Крестоносцы. Полная история - Джонс Дэн
Шрифт:
Интервал:
Закладка:
Ранней весной 1218 года фламандские и германские крестоносцы покинули Португалию и Италию и взяли курс на Святую землю. В конце апреля их корабли с округлыми боками подошли к Акре. Небольшими партиями крестоносцы переправлялись на берег, чтобы осмотреть столицу Иерусалимского королевства. Вид, открывавшийся прибывающим в безопасную гавань процветающего порта, которую охраняла крепость, служившая штаб-квартирой ордена тамплиеров, и на которую выходили конторы и верфи итальянских купцов, неизменно производил впечатление, хоть и не всегда хорошее. Французский богослов Жак де Витри, епископ Акры, называл город, каким он был в ту пору, «исполинским драконом о девяти главах, вечно грызущихся меж собой», и горько жаловался на многогрешность его обитателей: на неправедный обычай обрезания христиан, на то, что горожане редко исповедуются, на обычай креститься не троеперстием, но одним лишь пальцем, на священников со странными прическами, на женщин, укутанных в чадру, на блуд, семейное насилие, торговлю наркотиками, проституцию и засилье изготовителей отравы, делавших дурь из помета животных[685]. А еще Жака огорчал тот факт, что столицей королевства была Акра, а не Иерусалим и что в руках мусульман оставалось такое множество святых мест. Если бы у латинских государств имелось хотя бы четыре тысячи добрых рыцарей, писал Жак, Святой город запросто можно было бы отвоевать.
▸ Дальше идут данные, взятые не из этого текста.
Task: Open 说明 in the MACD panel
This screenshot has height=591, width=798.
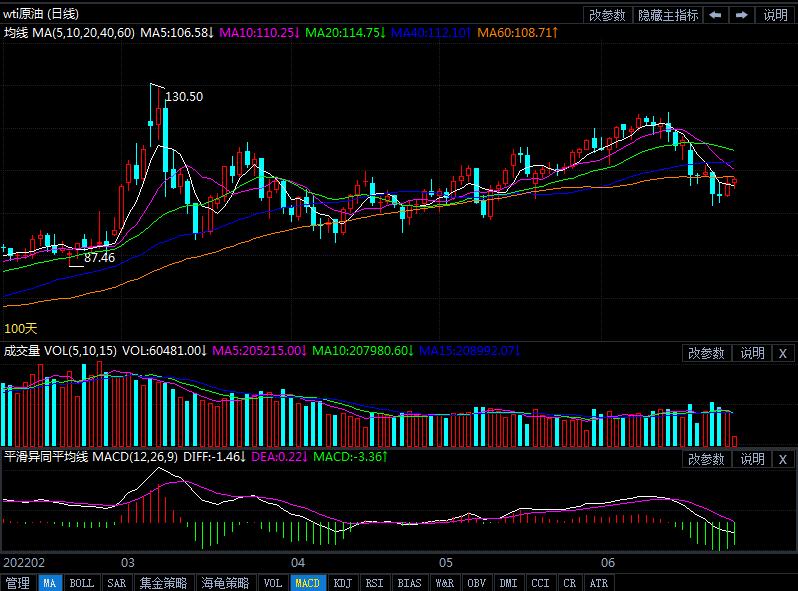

Это была попытка выдать желаемое за действительное. Как бы ни жаловался Жак на отсутствие гигиены и преступления против общественной морали, он упускал из внимания тот факт, что в 1217 году государства крестоносцев в военном — если не в нравственном отношении — пребывали в сравнительной безопасности. Да, размеры их по сравнению с XII веком значительно сократились (Иерусалимское королевство больше не включало в себя Заиорданье и сам Святой город), но то, что удалось сохранить, представляло собой компактную и сравнительно легко поддающуюся управлению прибрежную полосу земли, простиравшуюся от Яффы на юге до Бейрута на севере, со столицей в Акре. Королем в 1218 году был вдовец по имени Жан де Бриенн, мелкий аристократ из Шампани, правивший от имени своей пятилетней дочери Изабеллы II{148}. К началу Пятого крестового похода Жану, в высшей степени амбициозному аристократу устрашающей внешности, было уже за сорок. Он уверенно держался в седле и владел грамотой в достаточной мере, чтобы в свободное время сочинять трубадурские баллады. Согласно одному льстецу-хронисту, «сарацины бежали при виде его, как будто бы узрели дьявола или льва, готового пожрать их»[686]. Учитывая, что прежние стандарты правления в Иерусалимском королевстве задавались прокаженными, детьми и женщинами, Жан был не худшим вариантом.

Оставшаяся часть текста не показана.